Please write out the material below from the line with "Screen dimensions: 1920x1008" up to and including the line with "click(1459, 23)", copying each line exactly and nothing else.

— Start —

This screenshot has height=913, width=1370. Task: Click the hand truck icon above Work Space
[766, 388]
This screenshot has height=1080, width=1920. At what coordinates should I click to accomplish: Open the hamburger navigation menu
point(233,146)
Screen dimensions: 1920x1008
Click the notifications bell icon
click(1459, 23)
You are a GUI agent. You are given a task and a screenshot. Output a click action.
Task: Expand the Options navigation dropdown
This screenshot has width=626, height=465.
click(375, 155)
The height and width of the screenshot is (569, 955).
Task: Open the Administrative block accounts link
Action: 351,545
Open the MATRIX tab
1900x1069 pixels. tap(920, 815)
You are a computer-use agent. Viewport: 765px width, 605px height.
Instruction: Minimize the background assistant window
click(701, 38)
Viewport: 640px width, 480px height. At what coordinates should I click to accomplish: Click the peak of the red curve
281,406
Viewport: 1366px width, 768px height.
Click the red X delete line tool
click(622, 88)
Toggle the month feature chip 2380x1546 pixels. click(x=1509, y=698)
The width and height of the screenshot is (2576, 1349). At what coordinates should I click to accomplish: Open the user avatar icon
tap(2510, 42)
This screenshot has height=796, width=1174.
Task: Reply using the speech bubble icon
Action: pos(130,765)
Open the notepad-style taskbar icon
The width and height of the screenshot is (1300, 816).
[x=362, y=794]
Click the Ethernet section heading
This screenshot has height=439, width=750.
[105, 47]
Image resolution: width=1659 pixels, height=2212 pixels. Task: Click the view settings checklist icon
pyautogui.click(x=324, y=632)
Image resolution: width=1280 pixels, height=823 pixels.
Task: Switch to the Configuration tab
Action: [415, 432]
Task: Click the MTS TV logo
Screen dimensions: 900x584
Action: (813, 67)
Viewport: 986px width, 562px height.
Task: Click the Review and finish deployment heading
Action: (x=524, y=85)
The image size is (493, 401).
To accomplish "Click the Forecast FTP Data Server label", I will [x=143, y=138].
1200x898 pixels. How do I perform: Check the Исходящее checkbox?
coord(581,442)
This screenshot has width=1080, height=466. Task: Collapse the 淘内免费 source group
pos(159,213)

— End —

** Exercise result **
Screen dimensions: 1920x1008
Click the notifications bell icon
click(1459, 23)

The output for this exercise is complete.